Julian's Journey: Reflections on my Time at idalab
Julian Beimes | Senior Consultant
“What excites me most about my work is when we can develop a solution that cuts through all those barriers – by blending tech, strategy, regulatory and clinical insight – and we see patients benefit right away.“
What was your motivation to join idalab?
I joined idalab in 2020 after completing my studies in Economics, Political Science and Statistics.
I had done some internships before and was drawn to consulting for the classic reasons: intellectually challenging projects, smart colleagues, a steep learning curve, lots of variety and personal responsibility. Having enjoyed working on healthcare projects, I also wanted to explore whether it’s a space I wanted to commit to long-term.
When a fellow Oxford student told me about her experience at idalab, it immediately caught my attention as a pretty unique combination of AI technology and strategy work for medtech, biotech and pharma clients.
I had also considered more generalist consulting roles at firms like McKinsey or BCG, but idalab’s depth of work beyond the usual 4-weeks strategy project, and the dedicated focus on healthcare and life science was more appealing to me. And of course, it’s much more satisfying to not deliver a deck of slides, but build something tangible.
How was your experience joining the firm?
I remember that the recruiting process felt rigorous and well-structured, with multiple interviews with the team, a case study and an interview day.
I liked that the process collected a range of data points from different perspectives and was clearly designed for long-term hiring decisions. And I can say after nearly five years: my first impression was right.
What was your first project at idalab?
I worked for a multinational pharma company on automatically identifying and prioritizing emerging technologies, a response to some breakthroughs that had taken them by surprise, like mRNA vaccines during the Covid pandemic.
I was building ML pipelines to track biotech startups and the technologies they were working on, automated the analysis of funding information and supported workshops for developing the frontend of our “technology radar”.
After that, I did some projects in biotech, one with Charité and more and more work for medtech clients.
Any standout projects since then?
One highlight was helping a medtech company improve dialysis therapy. Dialysis is a pretty standardized process with several treatments per week and a lot of valuable data points collected along the way. Which, surprisingly, are rarely used beyond monitoring the current treatment and guarding against lawsuits
Together with our client’s strategy team, we developed a data platform strategy and led the pilot projects. One was on data-driven therapy optimization, basically a set of complex KPIs analysed over time for all patients of a dialysis clinic. We were not only developing the concept and the core algorithm, but also modelled the business case, negotiated the data protection concept, analysed the data structure of patient management software, and worked with their legal team on a shockingly large number of contracts. And of course, travelled to a clinic to pick up data on a USB stick.
The pilot showed that our solution was really helpful to flag patients with actionable problems and resulted in some immediate treatment changes. We even got thank-you emails from the doctors who were happy to get a better tool for managing their patients. Our work will now be rolled out in thousands of clinics as part of our client’s therapy management system.
How has your role evolved since you started?
I began by supporting projects, doing hands-on client work. Then I led workstreams, later taking ownership of full projects. This was supported by our internal training like how to design and manage AI projects and regular feedback from my colleagues.
Today, I work with senior management at medtech companies to apply AI to their challenges. Many already have data-enabled products, such as Implantable Cardioverter-Defibrillators or MRI scanners. The potential for AI is huge, but so are the hurdles: complex regulation, legacy tech, organizational silos etc.

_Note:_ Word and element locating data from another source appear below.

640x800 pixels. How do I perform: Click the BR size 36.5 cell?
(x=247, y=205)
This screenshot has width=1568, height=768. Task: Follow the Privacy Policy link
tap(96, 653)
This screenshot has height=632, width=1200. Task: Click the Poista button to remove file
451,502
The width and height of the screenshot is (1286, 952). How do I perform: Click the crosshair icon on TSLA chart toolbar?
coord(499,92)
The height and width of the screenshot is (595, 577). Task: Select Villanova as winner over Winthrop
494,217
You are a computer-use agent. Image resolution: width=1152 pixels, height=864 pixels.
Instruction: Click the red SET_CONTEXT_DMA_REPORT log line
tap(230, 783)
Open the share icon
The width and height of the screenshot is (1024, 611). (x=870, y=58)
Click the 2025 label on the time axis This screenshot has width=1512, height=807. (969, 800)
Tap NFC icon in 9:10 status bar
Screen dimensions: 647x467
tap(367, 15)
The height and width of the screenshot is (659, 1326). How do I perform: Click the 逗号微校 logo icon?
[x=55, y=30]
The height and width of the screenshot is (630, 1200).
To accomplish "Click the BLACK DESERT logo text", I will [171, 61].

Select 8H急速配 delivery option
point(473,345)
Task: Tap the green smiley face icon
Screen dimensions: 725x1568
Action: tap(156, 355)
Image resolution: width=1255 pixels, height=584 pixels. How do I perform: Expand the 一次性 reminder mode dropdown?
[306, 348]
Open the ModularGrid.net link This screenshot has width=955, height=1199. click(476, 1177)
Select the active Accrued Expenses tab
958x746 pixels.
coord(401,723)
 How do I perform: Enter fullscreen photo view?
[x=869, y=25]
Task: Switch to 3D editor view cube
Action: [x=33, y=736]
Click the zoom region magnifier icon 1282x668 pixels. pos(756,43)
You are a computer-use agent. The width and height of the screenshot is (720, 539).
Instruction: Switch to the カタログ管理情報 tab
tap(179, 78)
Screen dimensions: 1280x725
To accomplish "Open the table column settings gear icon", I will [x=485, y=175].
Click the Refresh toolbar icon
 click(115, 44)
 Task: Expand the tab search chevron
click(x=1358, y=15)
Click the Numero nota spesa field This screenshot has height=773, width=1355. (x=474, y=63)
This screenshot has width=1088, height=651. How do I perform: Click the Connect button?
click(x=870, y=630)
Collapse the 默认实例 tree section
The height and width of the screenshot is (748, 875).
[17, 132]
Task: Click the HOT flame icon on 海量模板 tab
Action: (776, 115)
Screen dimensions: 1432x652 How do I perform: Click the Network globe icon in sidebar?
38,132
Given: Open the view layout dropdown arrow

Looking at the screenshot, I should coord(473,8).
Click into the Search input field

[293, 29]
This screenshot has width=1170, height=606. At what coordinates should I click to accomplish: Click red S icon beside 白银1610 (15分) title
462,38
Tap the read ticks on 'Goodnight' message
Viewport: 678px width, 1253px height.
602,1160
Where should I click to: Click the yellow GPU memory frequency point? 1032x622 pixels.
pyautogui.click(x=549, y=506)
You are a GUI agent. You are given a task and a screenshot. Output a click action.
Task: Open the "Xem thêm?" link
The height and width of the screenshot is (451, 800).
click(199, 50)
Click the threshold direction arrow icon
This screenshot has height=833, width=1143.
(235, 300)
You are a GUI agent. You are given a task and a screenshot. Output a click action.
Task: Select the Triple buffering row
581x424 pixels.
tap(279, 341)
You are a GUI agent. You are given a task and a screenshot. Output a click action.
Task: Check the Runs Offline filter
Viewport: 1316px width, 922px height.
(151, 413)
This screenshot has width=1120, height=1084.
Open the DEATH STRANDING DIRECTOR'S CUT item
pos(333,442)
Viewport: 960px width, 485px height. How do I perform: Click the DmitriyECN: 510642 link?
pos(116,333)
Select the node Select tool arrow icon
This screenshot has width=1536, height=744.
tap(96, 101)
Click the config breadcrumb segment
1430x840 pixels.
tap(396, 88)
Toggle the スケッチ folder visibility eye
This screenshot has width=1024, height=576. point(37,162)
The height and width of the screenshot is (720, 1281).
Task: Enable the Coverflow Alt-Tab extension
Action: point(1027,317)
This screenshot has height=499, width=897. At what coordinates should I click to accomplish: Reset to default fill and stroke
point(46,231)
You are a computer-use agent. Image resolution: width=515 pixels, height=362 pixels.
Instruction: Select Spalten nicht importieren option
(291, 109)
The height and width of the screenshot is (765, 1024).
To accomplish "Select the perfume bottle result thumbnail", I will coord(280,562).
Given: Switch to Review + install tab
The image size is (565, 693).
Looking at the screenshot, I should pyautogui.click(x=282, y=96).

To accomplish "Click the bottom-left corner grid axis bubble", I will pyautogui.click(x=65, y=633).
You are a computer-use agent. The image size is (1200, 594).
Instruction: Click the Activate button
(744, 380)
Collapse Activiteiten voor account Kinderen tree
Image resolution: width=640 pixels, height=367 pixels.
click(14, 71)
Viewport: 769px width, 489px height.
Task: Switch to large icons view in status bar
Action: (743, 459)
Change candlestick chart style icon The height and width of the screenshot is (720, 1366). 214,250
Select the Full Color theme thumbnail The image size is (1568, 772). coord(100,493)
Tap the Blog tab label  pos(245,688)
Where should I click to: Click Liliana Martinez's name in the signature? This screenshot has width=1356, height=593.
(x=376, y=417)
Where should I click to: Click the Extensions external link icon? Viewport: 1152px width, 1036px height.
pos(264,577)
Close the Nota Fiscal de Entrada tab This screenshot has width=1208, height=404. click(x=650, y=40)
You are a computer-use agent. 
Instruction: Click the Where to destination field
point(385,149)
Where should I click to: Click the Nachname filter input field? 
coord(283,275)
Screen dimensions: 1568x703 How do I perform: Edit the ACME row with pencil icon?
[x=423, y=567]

What excites me most about my work is when we can develop a solution that cuts through all those barriers – by blending tech, strategy, regulatory and clinical insight – and we see patients benefit right away. Like the project on data-driven therapy optimization for dialysis patients.
Over the last 12 months, I have been moving more and more into developing my own client relationships, building expertise and visibility, and putting together collaboration with leading research institutions like the Charité. This is a part I particularly enjoy. There are a lot of curious and driven people who want to improve healthcare, and I can really shape what I am working on.
What makes the work at idalab unique for you?
We often work under challenging circumstances. Biology alone is complex and I already mentioned that we regularly encounter legacy tech, compliance requirements and so on. That is why many AI projects never move beyond a first Proof-of-Concept.
But with the right team, you can make a real difference. We tackle everything from the strategy and concept to cloud architecture, AI methodology, GDPR compliance, and healthcare business models. For some projects, we have shaped the AI solution from the first slide to the roll-out.
Also, the people here are super-smart, collaborative, and fun, and you get the chance to build your area of expertise early on.